In this case it was a matter of the historically processes put in place by the IT organization.  In order to load the data the tables need to be offline.  Since the total monthly load took over 48 hours (including the summary table and index maintenance as well) to be accomplished they could not run this job frequently.  Much of this was a legacy problem but no one ever bothered to either optimize the processes using newer techniques or calculate that running the job with a much smaller daily amount would not take the long downtime.  Again it was simply a case of this is how we do it and it is too hard to change.

So we can reasonably expect that the users will ask for their data to become fresher until it reaches the point that critical business data will be required with “real time”.  I actually do not like term as it means something completely different for many different parts of an organization.  I like to say that if the frequency of data loading has to be the half life of a user’s ability to respond to it.  Therefore, if a user can get a piece of data and take a direct action on it within 2 minutes then they should be getting the data updated every minute.  This is not a hard and fast rule but it at least establishes a starting point for the conversations.

Keeping our “exterior” perspective it also must be noted that the loading is not the end point.  The data has to be readily available to the end user so any ancillary maintenance to take it from loaded into detail to being accessible to queries must also be included.

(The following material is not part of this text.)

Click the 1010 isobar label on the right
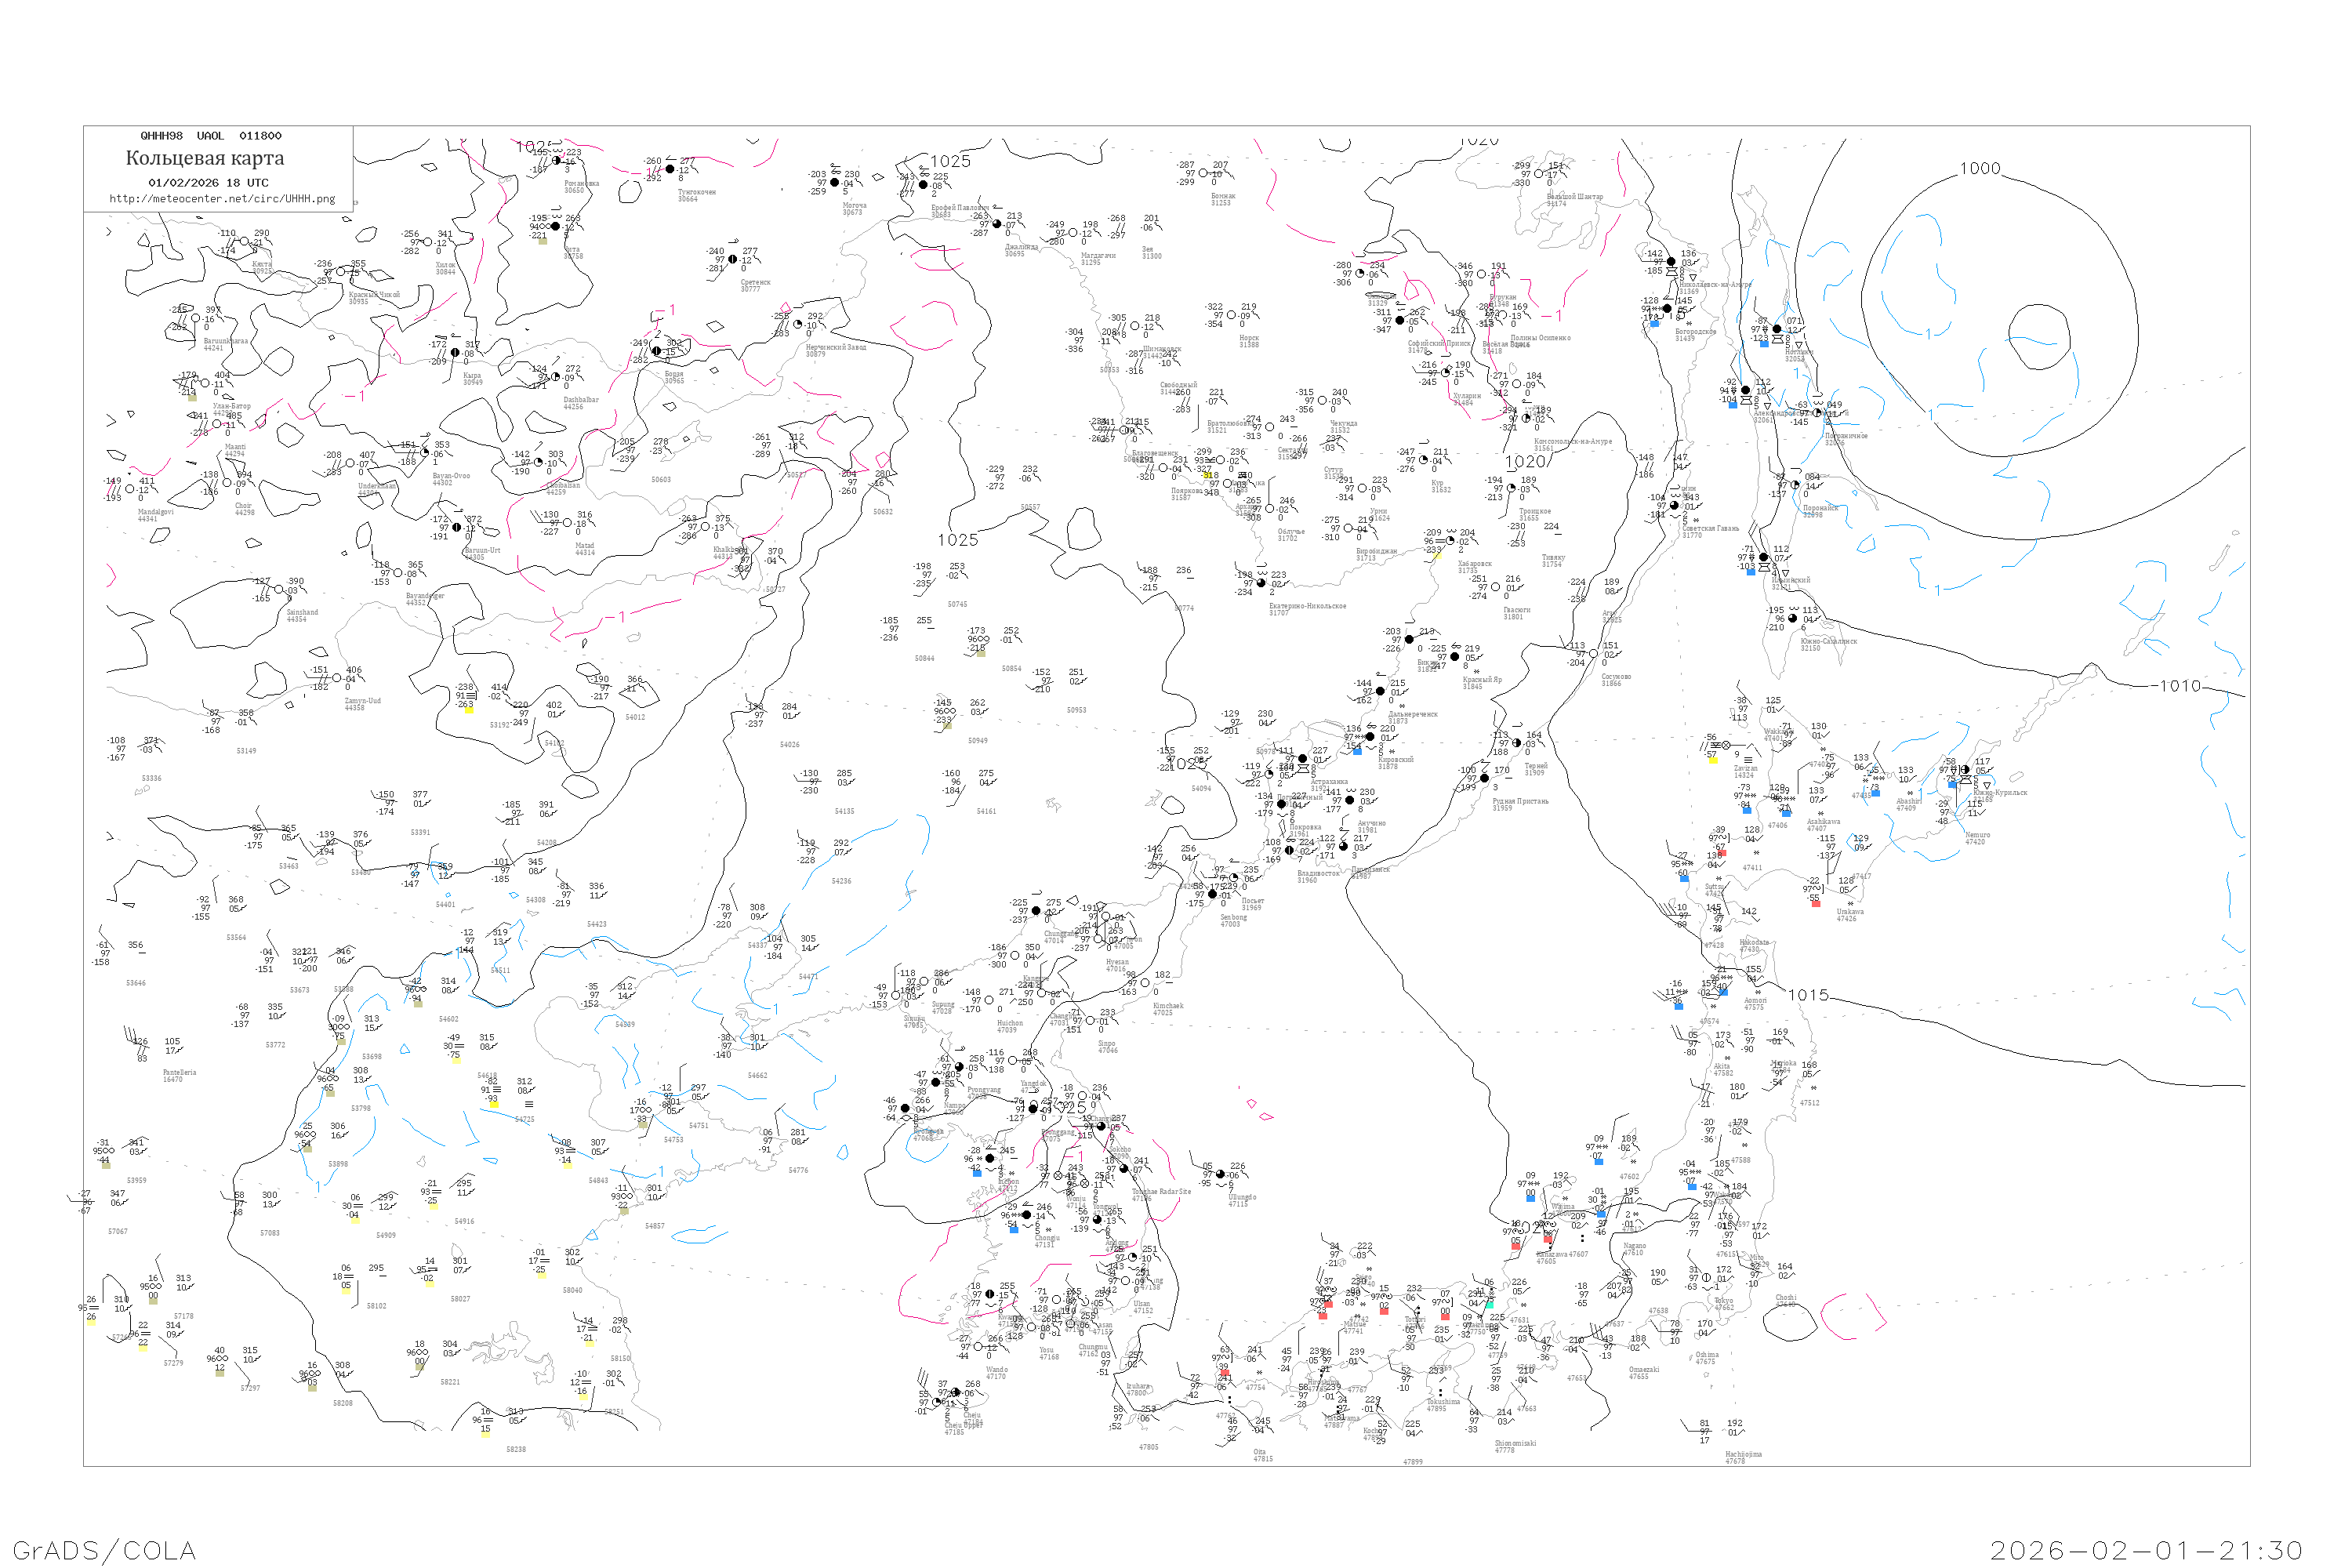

This gets to another one of those interesting paradoxes.  Things like indexing, summary tables, cubes, and what not are suppose to improve performance for the end users.  Unfortunately as the data frequency trends to “real time” those very same “performance optimizations” become a barrier and will actually increase the latency from data available to data accessible.

So as in last installment, I’ll ask a question.  If you are in IT, how ready are you for the community to ask that the data become “more frequent”?  If you load weekly, are you ready for daily?  If you load daily are you ready for hourly?  

If you are in the business arena, what could you do to increase the value of your processes if you got the data “more frequently”?  Better inventory management, better response to customer problems, decrease the lag enough that you can implement analytics into the call center?  Finally, if you are in the executive or leadership roles, what would these improved processes mean in terms of increase revenue or decreased costs?

OK, one more readily known requirement to be designed for and that will be the next blog topic.

Finally, thank you to all those who provided feedback and comments on my original efforts.  I trust that over the next few postings I’ll find my voice and give you all a place to pick up some useful ideas and insights.